1

I am trying to create the unique permutations of the vector

 c(rep(0,20),rep(1,20))

but permn in the combinat package says "Error in vector.... vector size specified is too large".

I also tried the script uniqueperm2 from this question and got a "vector specified is too large" error again.

In my understanding permn would be creating 40! permutations.

I might be able to solve the overall problem I am working on just by finding the number of unique permutations of this vector.

Is the problem of finding the unique permutations of a length 40 vector too big for R and can anyone explain to me how to figure out the number of unique permutations of the listed vector?

Community
  • 1
  • 1
Boyd Johnson
  • 342
  • 7
  • 11

3 Answers3

2

Each unique permutation of this vector corresponds to a subset of size 20 from {1, 2, ..., 40} (i.e, the indices of the 1s).

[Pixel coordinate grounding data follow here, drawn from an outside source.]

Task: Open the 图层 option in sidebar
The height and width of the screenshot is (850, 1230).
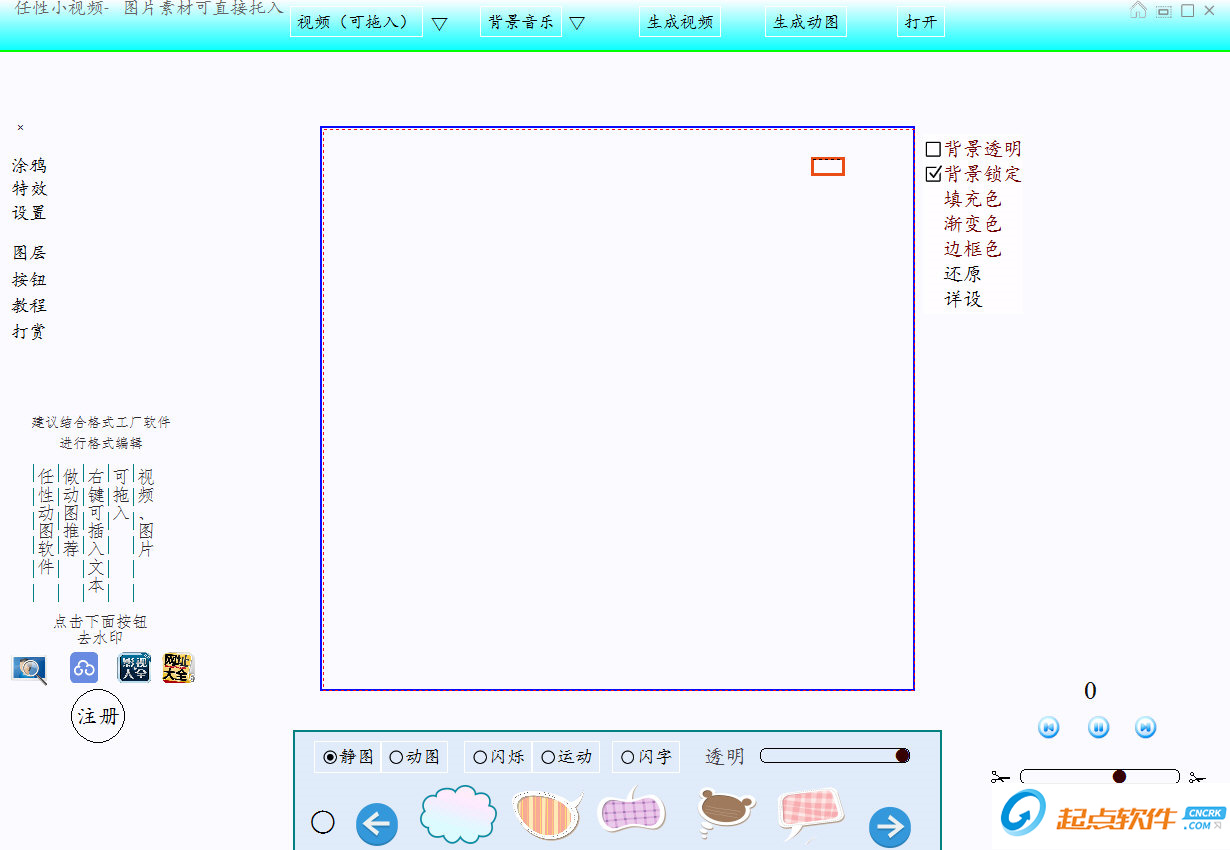Action: [30, 252]
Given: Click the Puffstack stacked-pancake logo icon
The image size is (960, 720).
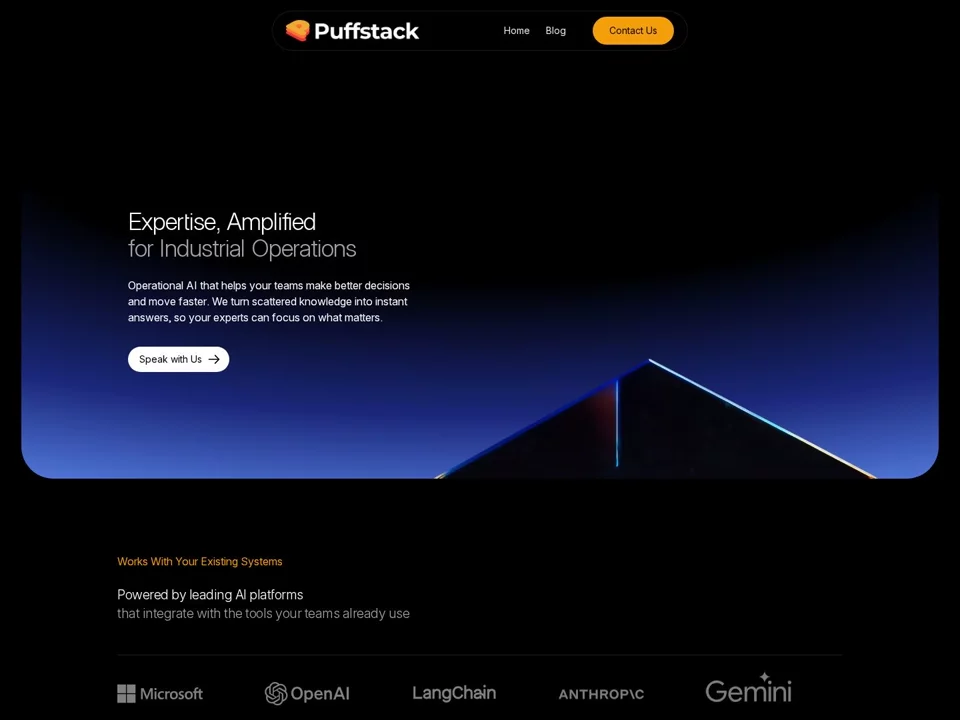Looking at the screenshot, I should pos(298,31).
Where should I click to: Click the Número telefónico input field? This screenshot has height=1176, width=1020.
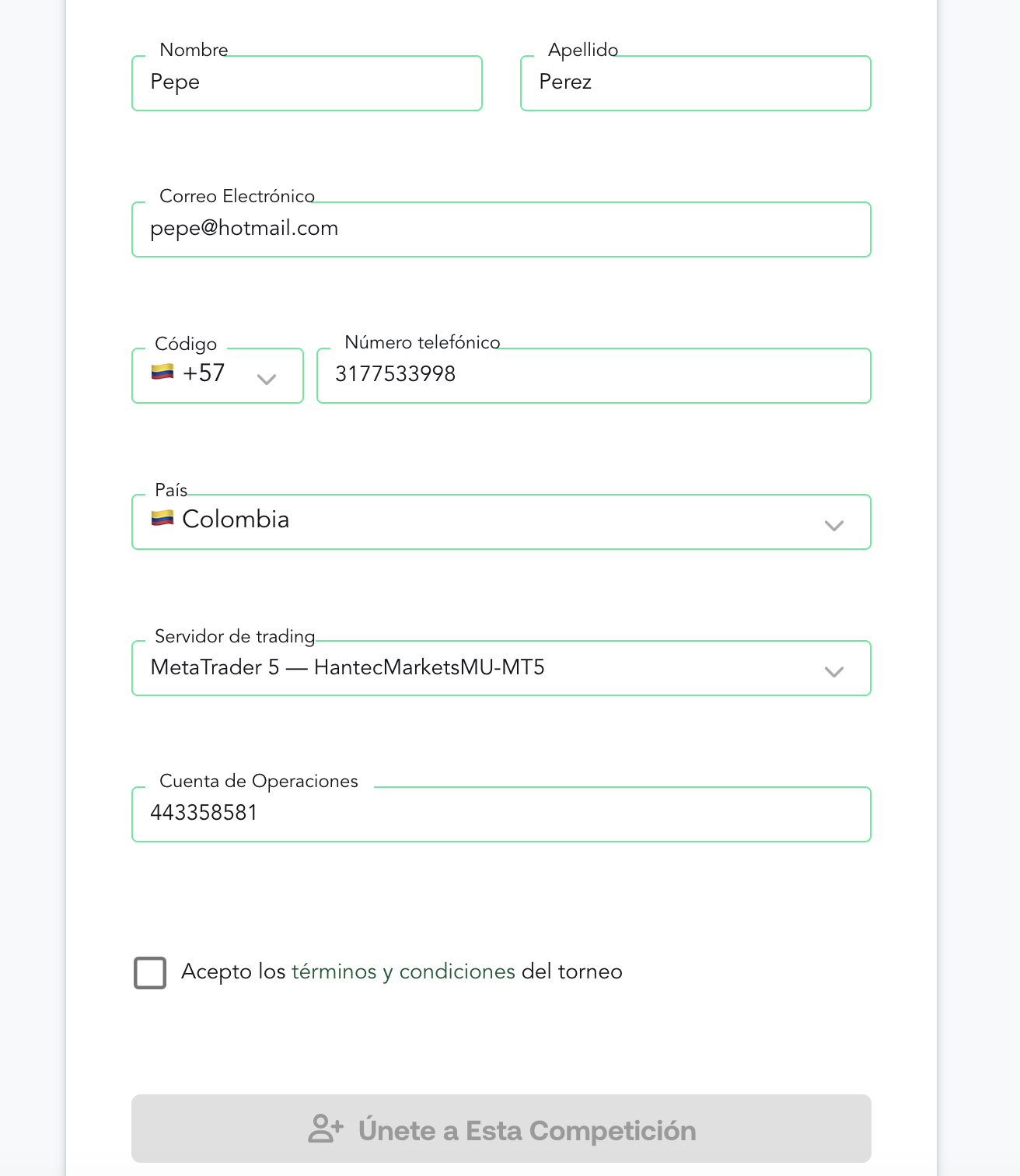click(594, 376)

The number of these subsets is "40 choose 20", or 40! / (20! x 20!). According to Google calculator this equals 137,846,528,820

qdjm
  • 1,033
  • 10
  • 14
1

As you have already been told, the number of permutations can be computed as:

R> choose(40,20)
[1] 137846528820

However, the longest vector that R can currently handle is 2^31 - 1 elements long, which is:

R> 2^31 - 1
[1] 2147483647

which is way smaller than the number of permutations you want to generate. Hence the errors you are getting and the error you;d get if you tried this with the standard function to generate these permutations combn():

R> combn(40, 20)
Error in matrix(r, nrow = len.r, ncol = count) : 
  invalid 'ncol' value (too large or NA)
In addition: Warning message:
In combn(40, 20) : NAs introduced by coercion

At this point you'll have to resort to writing code to generate the permutations in a bath-like manner and investigate one of the many big-data packages on R (see the High Performance Computing task view).

Or, and this would be my suggestion, consider what you are possibly going to be able to do with 137 billion! (American) permutations and then take another approach. If you could deal with 1 per second (i.e. do something meaningful with the permutation that took 1 second) you'd still be working on the results in 4000 years time!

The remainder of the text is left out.